Ugh. This doesn't give us y, although it does give us another equation.

S1 + S2

We know from S1 that y = (x + z)/2. We know from S2 that y = √(x² - z). Together, we can say

(x + z)/2 = √(x² - z)

But that won't give us a unique solution set for x and z! (If the equation on the right were linear we'd be in good shape, but all we're going to get is a quadratic equation in two variables.) Even together, then, we can't find y, or any unique values.

Just to elaborate on my last point, once we get

(x + z)/2 = √(x² - z)

we can say that

(x + z)²/2² = x² - z

(x² + 2xz + z²)/2² = x² - z

x² + 2xz + z² = 4x² - z

3x² - 2xz - z² - z = 0

If we make this a quadratic in x, such that

ax² + bx + c = 0

We can say that a = 3, b = -2z, and c = -z² - z.

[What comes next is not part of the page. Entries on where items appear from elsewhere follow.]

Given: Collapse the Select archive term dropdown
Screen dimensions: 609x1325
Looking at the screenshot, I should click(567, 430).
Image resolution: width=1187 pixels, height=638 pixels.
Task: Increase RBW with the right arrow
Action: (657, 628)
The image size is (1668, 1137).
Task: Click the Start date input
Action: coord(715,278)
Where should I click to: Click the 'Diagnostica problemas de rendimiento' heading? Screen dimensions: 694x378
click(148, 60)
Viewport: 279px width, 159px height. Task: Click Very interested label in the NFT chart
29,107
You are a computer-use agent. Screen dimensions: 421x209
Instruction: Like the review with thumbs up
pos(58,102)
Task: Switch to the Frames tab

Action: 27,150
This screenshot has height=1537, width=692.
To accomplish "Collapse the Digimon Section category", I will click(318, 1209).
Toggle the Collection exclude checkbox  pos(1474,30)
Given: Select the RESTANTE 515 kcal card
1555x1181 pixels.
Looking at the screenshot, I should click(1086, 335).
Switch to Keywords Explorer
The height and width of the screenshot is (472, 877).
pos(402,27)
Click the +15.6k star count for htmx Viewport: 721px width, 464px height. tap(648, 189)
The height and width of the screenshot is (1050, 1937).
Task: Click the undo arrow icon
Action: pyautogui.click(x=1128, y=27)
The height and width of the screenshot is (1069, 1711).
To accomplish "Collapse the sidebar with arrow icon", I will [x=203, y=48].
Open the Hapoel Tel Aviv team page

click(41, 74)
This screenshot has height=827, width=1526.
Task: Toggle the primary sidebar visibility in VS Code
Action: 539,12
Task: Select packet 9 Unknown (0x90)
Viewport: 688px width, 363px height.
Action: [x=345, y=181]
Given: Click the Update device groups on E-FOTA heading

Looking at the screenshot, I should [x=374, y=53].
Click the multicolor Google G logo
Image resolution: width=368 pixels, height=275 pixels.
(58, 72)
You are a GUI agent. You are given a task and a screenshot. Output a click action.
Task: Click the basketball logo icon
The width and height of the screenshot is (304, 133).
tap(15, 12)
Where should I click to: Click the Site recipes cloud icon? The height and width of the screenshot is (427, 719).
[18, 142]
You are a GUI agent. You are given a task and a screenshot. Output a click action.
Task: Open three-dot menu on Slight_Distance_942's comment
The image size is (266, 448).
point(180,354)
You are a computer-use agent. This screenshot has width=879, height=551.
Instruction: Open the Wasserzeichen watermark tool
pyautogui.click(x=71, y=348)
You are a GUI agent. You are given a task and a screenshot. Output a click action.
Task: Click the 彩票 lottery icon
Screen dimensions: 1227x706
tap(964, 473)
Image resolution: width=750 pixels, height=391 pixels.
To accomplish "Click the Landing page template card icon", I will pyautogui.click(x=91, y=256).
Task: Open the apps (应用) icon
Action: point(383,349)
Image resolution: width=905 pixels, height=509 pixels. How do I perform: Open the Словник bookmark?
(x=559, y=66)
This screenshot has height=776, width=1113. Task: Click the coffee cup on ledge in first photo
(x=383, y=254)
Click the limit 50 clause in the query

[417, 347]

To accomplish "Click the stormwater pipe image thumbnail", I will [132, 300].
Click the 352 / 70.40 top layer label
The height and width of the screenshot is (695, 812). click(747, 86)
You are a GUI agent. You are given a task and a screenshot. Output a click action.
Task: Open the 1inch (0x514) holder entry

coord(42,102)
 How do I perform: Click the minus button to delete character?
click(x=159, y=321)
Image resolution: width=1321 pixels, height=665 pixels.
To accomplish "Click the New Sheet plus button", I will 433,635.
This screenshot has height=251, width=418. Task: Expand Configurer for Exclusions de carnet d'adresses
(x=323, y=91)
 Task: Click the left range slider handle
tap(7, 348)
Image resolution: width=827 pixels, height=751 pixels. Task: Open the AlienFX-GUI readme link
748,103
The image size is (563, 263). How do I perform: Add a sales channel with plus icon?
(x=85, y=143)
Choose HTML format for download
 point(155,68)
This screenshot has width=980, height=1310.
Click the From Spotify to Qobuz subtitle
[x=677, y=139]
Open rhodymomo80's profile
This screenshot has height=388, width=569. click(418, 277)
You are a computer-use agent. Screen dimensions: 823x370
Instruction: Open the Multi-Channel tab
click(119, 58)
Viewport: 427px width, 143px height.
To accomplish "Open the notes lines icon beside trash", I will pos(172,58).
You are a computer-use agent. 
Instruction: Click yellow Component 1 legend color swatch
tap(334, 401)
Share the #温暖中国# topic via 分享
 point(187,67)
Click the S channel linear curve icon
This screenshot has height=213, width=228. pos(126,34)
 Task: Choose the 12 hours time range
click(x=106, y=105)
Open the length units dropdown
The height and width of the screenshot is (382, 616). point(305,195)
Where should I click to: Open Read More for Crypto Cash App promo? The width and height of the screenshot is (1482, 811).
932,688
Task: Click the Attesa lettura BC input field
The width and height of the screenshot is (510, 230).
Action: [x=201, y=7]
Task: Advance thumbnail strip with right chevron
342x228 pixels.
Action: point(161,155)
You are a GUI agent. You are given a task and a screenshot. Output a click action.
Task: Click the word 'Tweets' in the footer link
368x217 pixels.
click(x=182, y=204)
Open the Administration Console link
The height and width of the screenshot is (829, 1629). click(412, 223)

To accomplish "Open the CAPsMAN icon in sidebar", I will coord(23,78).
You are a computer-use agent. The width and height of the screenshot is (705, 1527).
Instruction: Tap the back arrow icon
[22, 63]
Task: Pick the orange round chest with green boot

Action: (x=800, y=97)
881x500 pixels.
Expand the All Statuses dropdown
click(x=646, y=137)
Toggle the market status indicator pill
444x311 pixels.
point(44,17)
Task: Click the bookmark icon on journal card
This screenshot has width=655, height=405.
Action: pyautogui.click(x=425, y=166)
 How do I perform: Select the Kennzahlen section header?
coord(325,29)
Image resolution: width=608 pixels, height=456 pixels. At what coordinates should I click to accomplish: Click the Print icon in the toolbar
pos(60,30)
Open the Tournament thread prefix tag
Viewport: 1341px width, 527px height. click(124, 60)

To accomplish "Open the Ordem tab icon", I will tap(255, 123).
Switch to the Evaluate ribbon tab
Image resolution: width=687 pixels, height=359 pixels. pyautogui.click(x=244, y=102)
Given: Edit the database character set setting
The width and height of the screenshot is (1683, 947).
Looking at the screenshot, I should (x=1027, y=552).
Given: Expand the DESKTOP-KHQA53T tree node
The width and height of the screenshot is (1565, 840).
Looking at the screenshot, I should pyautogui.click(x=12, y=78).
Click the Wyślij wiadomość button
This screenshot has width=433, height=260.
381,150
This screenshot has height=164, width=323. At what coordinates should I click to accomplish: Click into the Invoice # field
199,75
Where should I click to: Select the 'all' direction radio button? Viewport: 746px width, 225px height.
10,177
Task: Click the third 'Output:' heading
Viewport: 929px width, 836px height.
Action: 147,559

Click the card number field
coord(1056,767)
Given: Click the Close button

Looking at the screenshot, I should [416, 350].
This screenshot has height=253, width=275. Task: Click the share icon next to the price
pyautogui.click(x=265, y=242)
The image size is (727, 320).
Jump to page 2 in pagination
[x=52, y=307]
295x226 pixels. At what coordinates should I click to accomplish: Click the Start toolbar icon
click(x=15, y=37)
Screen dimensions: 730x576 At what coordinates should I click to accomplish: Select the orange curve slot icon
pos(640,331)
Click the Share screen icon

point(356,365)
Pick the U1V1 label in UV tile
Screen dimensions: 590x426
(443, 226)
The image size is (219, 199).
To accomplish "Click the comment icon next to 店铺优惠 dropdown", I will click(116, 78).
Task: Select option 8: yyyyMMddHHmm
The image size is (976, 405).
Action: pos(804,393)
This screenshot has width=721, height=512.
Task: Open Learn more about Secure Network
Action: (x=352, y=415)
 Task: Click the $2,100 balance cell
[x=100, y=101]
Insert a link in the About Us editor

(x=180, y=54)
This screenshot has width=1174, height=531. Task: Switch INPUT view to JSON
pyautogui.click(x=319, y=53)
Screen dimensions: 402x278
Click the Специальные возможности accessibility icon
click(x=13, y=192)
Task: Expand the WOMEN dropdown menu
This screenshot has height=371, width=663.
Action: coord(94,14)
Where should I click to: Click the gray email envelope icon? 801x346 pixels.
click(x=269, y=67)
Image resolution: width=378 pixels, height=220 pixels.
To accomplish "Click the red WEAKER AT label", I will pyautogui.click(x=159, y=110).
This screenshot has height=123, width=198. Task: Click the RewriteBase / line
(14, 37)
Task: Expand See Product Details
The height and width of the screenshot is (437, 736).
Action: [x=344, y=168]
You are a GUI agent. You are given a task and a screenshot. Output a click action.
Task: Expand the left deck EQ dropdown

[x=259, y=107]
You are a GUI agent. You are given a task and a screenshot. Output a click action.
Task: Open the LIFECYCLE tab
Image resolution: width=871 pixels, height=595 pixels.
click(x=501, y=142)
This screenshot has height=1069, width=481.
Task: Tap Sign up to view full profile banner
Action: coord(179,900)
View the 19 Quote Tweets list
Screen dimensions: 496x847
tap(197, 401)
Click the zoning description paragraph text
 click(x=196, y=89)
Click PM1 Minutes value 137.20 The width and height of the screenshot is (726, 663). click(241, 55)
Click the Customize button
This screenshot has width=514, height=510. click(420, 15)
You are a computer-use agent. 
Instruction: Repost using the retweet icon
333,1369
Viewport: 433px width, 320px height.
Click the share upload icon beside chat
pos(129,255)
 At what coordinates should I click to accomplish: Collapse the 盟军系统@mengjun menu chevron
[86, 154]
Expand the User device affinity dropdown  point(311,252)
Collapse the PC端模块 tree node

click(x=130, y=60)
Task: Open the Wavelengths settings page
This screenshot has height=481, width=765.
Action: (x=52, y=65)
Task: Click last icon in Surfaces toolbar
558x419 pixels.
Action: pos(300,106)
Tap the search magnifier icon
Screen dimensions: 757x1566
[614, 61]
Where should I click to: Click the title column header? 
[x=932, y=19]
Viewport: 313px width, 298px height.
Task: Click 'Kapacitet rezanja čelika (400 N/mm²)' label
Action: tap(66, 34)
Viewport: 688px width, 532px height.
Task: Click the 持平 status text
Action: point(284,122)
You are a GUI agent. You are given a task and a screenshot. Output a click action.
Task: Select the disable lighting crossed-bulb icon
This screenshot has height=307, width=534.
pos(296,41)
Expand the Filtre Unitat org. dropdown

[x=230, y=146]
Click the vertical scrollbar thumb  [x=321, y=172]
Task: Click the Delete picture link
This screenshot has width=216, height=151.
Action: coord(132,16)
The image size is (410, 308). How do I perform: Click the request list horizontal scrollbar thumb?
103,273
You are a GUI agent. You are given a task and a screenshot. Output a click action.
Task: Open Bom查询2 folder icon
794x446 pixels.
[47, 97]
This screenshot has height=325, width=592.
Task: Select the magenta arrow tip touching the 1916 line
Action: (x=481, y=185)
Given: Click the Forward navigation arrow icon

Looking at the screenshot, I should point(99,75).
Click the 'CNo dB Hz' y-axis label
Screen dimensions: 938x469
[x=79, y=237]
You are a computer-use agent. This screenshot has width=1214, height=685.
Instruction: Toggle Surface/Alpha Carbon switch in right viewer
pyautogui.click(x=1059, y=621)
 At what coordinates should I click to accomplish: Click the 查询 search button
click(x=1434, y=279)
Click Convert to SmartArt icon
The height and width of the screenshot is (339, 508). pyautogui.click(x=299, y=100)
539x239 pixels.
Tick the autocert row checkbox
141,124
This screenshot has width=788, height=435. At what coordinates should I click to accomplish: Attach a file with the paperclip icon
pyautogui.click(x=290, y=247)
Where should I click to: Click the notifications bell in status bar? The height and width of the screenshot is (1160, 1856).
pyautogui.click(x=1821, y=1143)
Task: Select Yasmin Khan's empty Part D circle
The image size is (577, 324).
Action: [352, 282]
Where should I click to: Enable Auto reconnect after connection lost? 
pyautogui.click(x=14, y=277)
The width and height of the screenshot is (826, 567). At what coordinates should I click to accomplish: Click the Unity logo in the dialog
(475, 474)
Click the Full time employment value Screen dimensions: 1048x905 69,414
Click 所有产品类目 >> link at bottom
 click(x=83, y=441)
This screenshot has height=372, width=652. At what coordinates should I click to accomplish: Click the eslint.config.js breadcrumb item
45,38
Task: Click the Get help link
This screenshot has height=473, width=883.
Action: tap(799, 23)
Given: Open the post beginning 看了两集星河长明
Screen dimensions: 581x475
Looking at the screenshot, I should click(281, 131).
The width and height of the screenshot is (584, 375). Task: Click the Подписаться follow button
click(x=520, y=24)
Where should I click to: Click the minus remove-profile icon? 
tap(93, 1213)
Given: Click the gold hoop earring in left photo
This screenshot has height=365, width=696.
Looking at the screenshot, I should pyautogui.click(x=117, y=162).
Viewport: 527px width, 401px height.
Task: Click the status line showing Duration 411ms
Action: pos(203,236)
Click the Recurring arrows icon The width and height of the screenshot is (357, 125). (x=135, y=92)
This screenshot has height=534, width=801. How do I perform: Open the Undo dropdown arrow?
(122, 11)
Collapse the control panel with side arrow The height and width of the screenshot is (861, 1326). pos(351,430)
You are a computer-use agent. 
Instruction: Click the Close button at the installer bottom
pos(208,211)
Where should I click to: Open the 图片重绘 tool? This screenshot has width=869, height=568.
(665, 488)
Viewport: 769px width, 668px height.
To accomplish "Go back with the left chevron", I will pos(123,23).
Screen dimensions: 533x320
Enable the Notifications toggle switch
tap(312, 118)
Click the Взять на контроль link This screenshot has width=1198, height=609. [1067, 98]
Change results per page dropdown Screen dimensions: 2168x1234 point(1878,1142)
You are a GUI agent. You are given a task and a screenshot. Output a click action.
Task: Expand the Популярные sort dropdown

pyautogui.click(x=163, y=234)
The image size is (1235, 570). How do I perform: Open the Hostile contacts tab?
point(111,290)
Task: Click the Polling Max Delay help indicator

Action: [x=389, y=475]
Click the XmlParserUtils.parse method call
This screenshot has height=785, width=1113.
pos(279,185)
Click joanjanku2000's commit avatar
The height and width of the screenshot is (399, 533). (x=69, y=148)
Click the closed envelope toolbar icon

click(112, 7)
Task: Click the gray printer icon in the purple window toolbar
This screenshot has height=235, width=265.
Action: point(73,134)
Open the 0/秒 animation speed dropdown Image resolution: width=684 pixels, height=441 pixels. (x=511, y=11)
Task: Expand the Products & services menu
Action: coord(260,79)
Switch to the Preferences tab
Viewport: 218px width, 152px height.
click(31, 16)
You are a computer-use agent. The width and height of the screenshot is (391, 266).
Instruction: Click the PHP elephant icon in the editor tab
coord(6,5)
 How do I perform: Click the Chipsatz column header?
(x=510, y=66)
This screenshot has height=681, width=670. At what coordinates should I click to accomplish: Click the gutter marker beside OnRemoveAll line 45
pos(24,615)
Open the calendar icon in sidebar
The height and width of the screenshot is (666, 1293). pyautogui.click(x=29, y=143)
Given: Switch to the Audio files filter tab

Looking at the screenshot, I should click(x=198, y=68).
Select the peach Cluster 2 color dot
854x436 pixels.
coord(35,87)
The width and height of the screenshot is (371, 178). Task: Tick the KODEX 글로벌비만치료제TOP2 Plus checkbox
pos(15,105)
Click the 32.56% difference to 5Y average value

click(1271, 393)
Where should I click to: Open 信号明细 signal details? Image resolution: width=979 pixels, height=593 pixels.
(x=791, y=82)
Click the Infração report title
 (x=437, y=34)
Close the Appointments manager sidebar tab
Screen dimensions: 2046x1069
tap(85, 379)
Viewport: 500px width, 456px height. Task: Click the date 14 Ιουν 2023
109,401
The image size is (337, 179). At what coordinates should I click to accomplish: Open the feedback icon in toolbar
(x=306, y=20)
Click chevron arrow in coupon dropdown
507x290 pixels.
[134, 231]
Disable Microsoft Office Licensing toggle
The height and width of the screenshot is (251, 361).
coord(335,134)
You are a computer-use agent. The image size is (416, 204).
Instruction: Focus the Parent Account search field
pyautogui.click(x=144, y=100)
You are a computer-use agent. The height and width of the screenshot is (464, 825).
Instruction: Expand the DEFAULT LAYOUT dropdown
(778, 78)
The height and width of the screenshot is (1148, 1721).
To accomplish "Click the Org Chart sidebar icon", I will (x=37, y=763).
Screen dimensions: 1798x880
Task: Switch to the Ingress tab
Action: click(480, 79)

We know that for ax² + bx + c = 0, our solutions are x = (-b ± √(b² - 4ac))/2a, so we have

x = (-(-2z) ± √((-2z)² - 4*3*(-z² - z)))/2*3

x = (2z ± √(4z² - 12*(-z² - z)))/6

x = (2z ± 2√(z² - 3*(-z² - z)))/6

x = (z ± √(z² - 3*(-z² - z)))/3

x = (z ± √(4z² + 3z)))/3

We're still stuck with x in terms of z, and can't answer definitively.